**Work order:** Go through the data below line by line. Give only the number of lines that contain "computer".
Top of Available data
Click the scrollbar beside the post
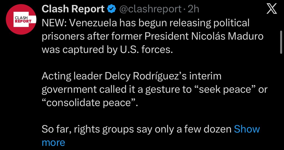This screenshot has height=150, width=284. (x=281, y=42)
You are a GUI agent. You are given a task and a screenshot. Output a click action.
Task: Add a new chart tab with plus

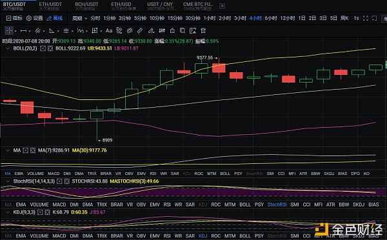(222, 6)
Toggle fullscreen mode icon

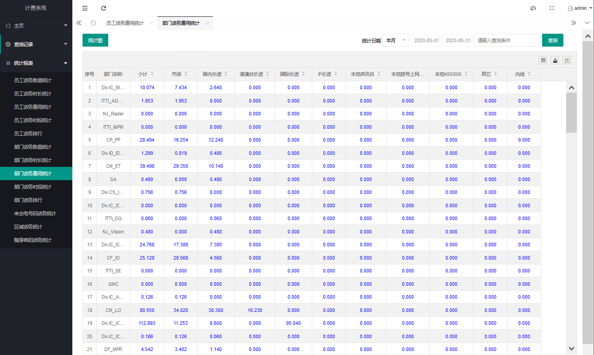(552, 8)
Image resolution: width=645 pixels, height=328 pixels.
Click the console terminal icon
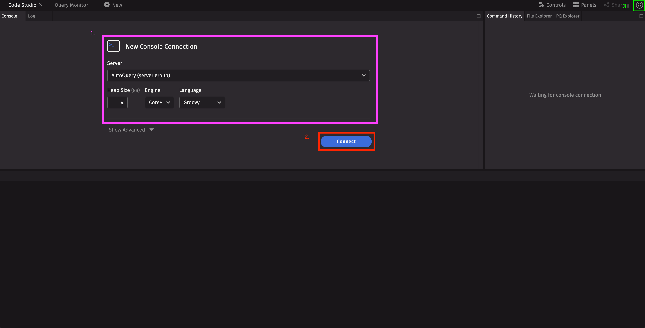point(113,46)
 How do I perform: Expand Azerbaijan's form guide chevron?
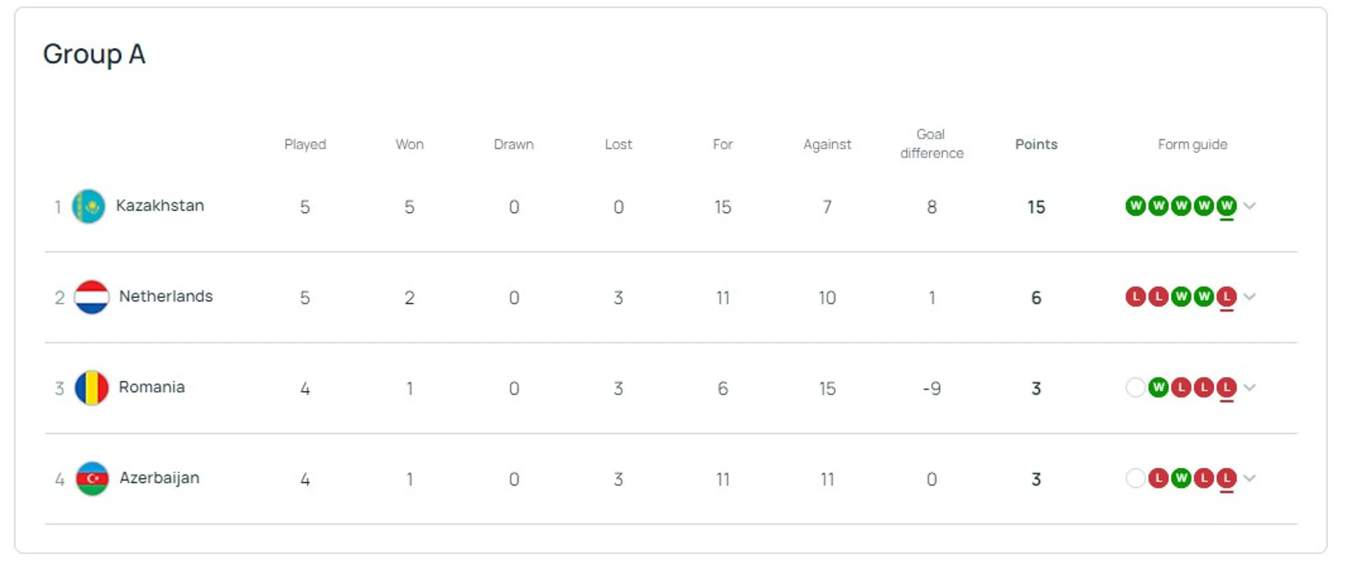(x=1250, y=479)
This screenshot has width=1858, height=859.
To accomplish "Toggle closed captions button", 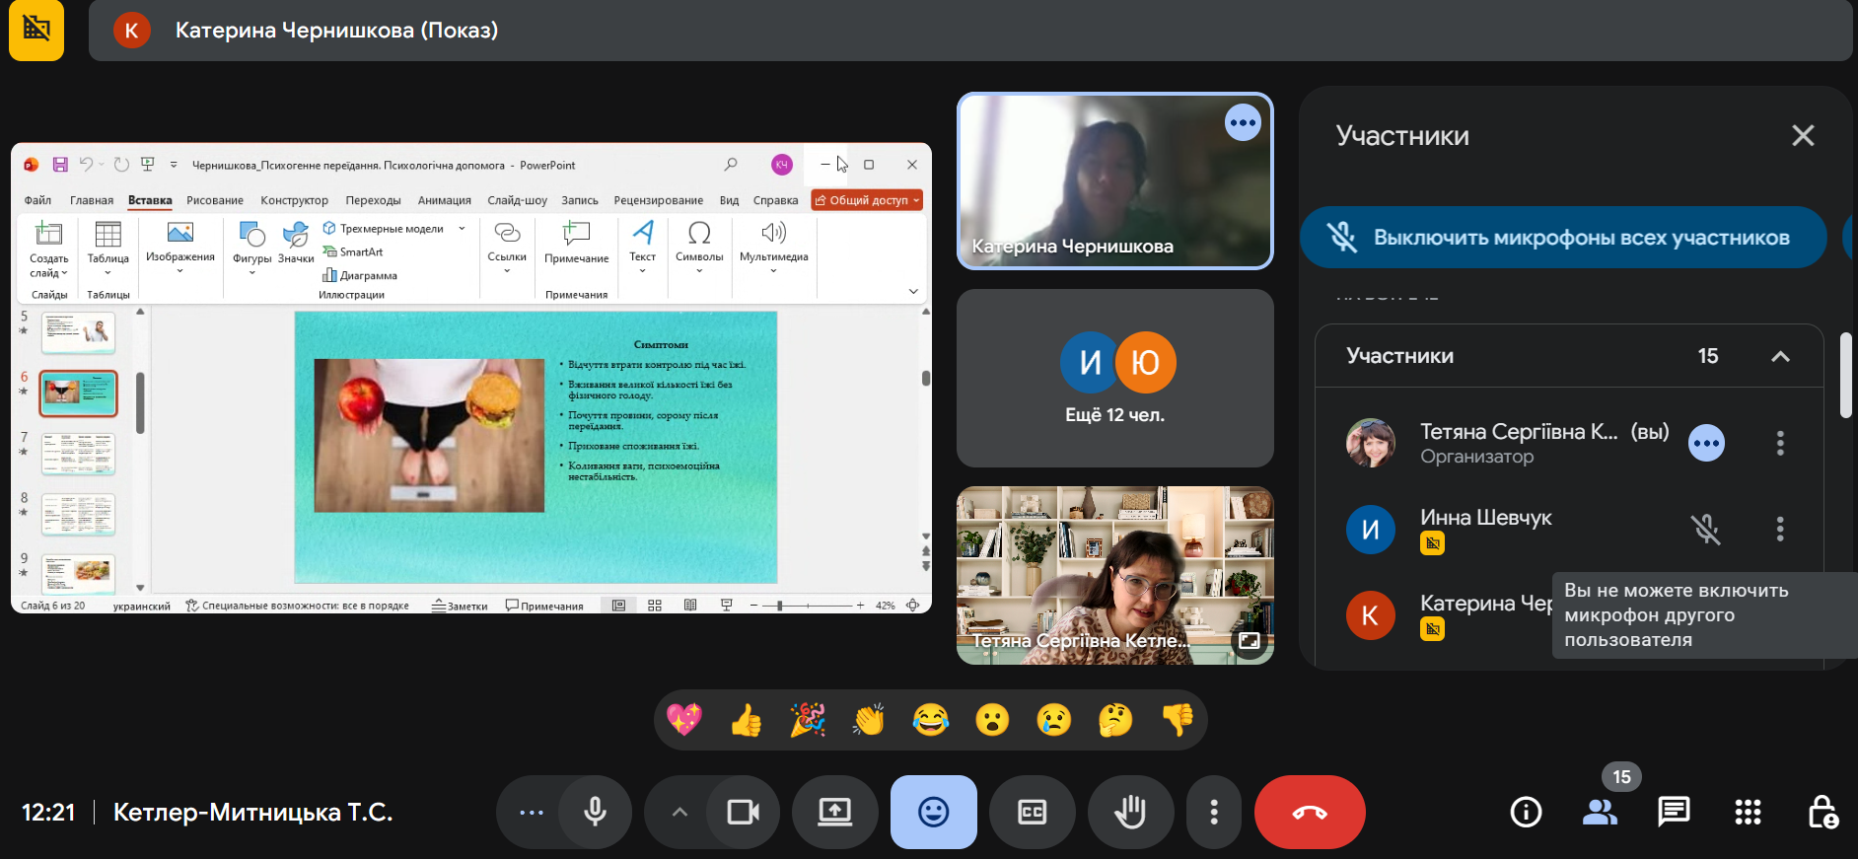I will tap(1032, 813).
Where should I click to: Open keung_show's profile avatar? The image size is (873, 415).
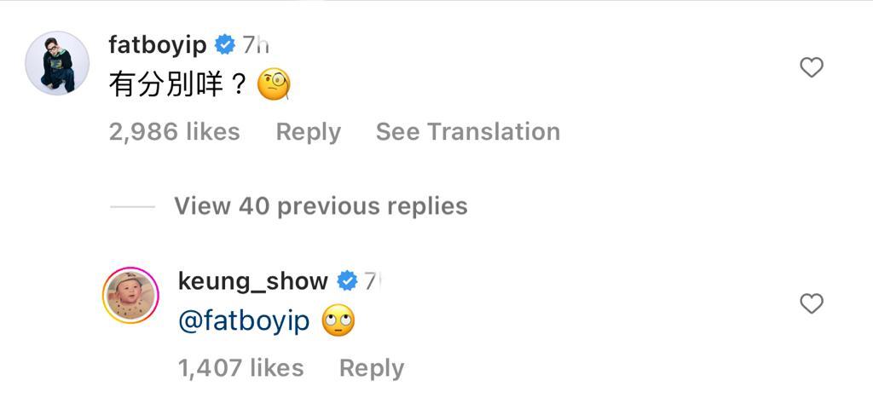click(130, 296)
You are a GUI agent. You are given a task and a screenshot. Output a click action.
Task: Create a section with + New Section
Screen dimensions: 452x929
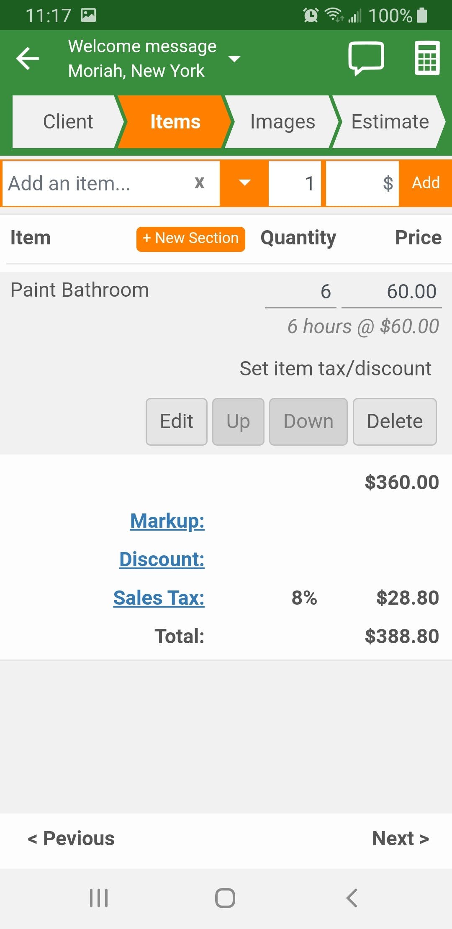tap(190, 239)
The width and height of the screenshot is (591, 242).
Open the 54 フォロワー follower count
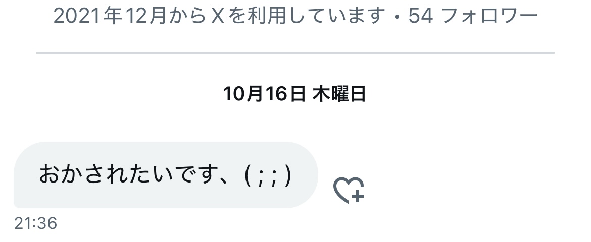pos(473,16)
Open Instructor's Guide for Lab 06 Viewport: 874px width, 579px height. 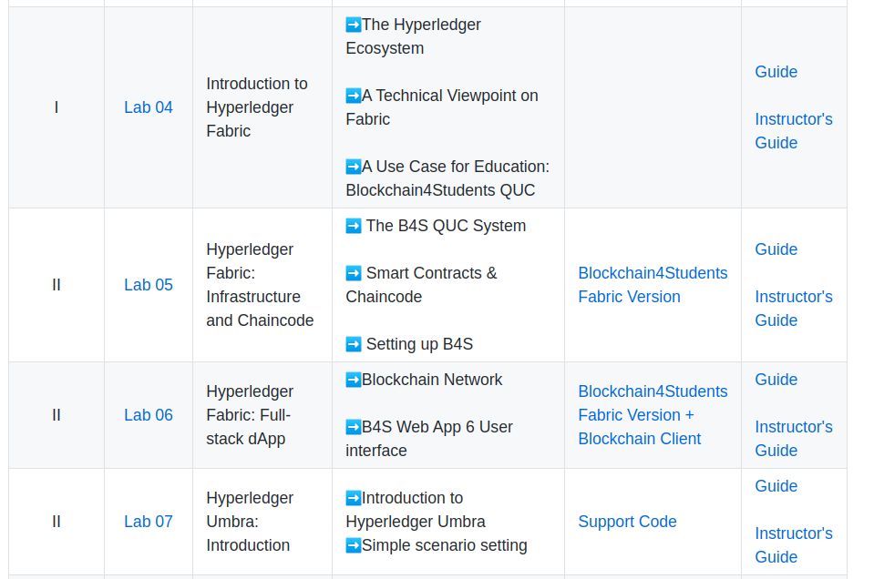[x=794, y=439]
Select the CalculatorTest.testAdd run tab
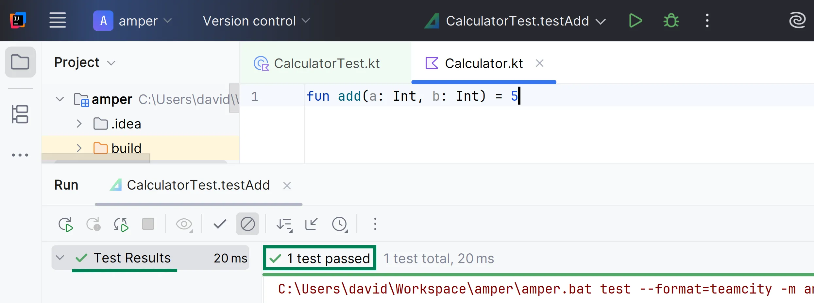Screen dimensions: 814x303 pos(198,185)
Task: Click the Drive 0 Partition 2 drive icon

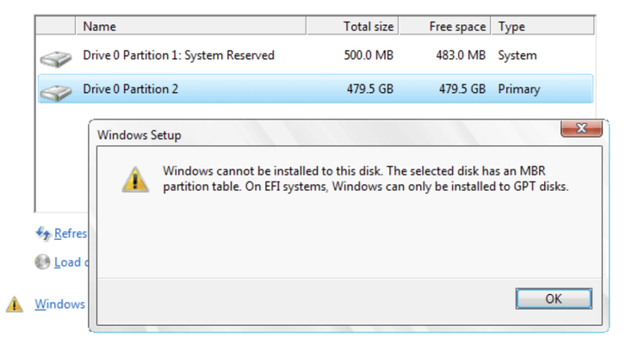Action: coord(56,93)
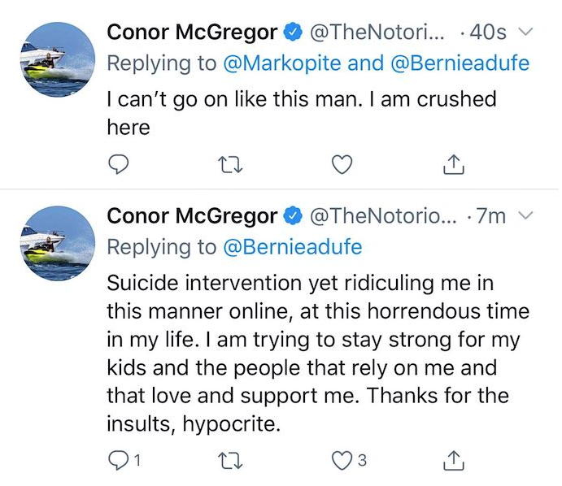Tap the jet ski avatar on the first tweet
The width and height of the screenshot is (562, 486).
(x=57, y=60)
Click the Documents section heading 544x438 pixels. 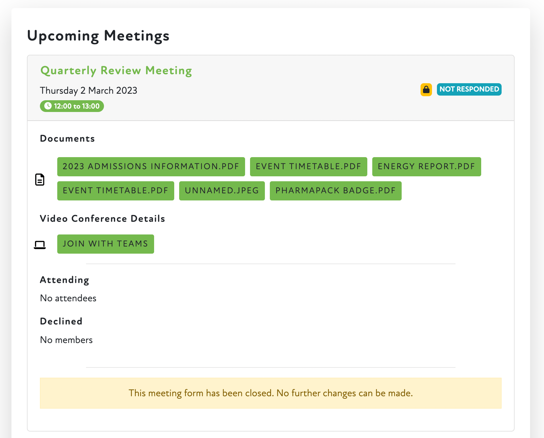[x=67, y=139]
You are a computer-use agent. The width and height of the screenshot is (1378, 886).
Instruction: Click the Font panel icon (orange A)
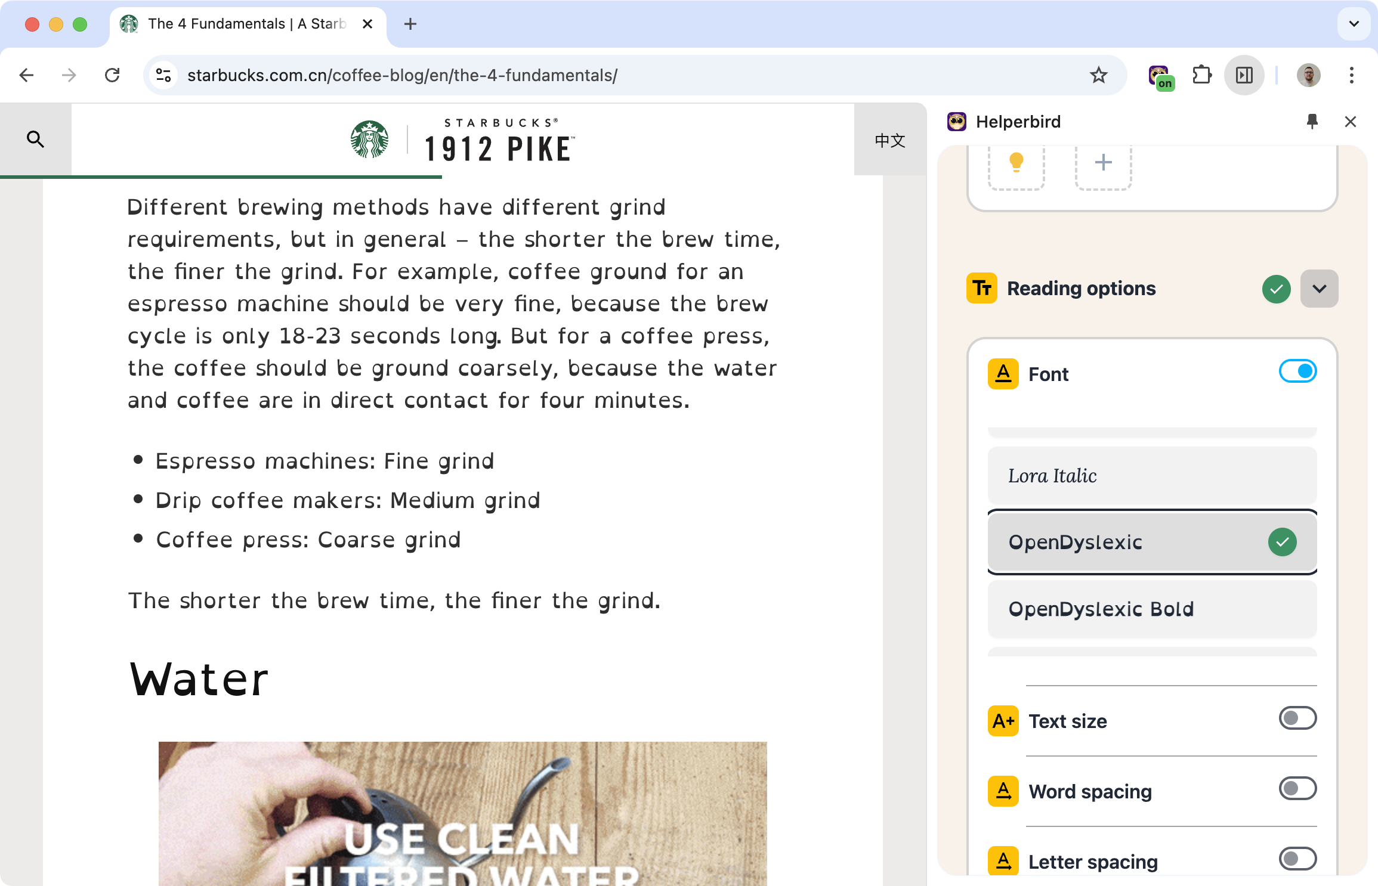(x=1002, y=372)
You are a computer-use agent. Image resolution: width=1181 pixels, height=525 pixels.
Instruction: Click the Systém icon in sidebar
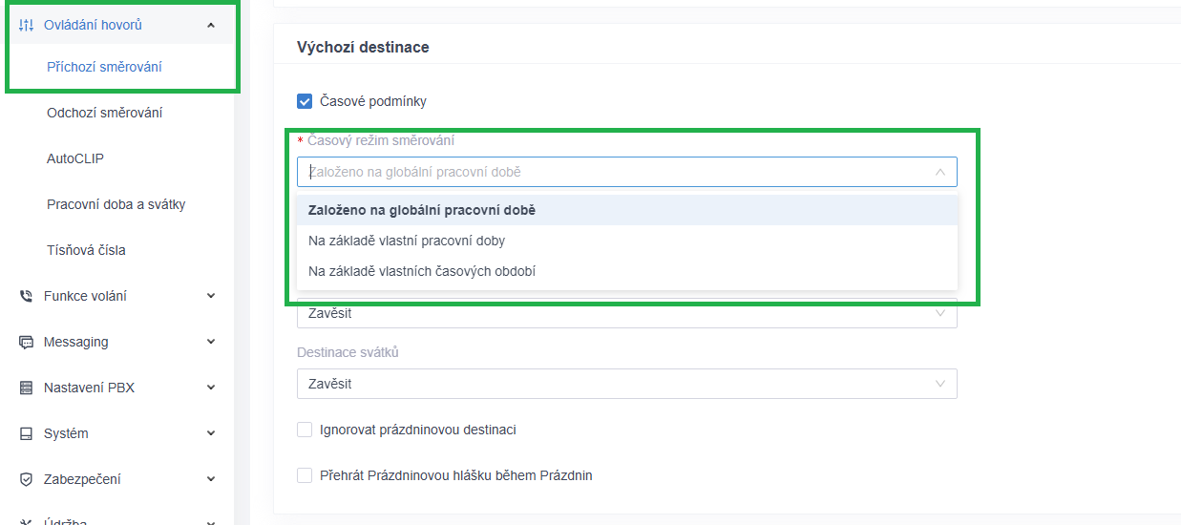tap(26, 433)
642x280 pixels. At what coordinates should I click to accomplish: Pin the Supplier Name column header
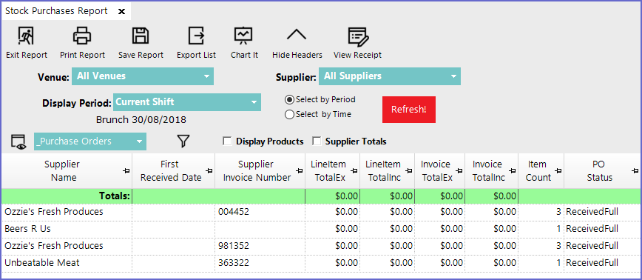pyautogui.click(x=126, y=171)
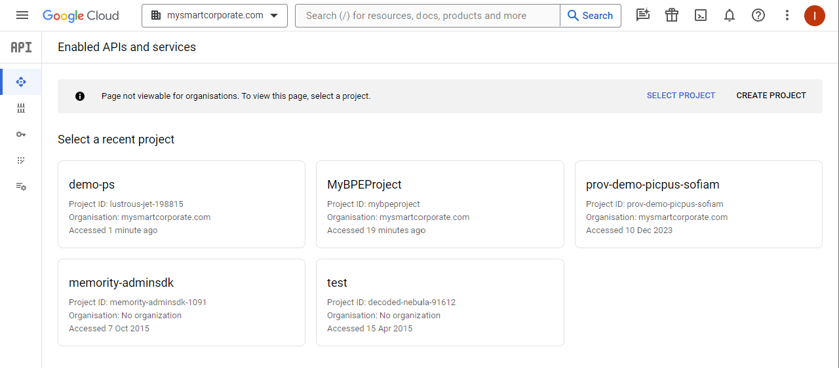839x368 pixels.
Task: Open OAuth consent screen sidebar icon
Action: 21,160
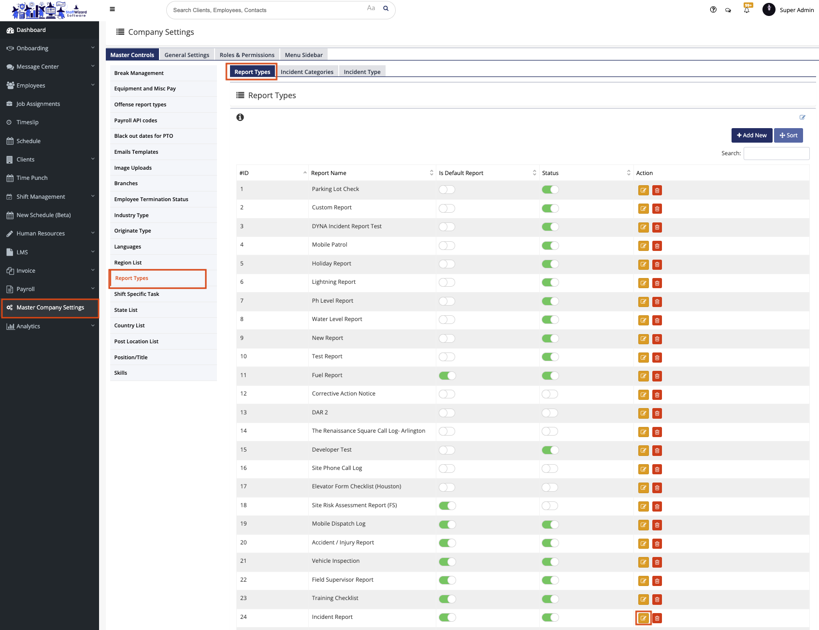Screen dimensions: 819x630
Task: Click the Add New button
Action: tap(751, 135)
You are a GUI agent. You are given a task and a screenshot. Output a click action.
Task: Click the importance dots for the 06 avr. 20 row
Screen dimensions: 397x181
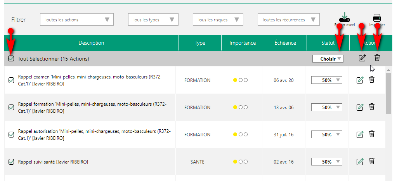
Bottom of Available data
**Exercise solution:** 2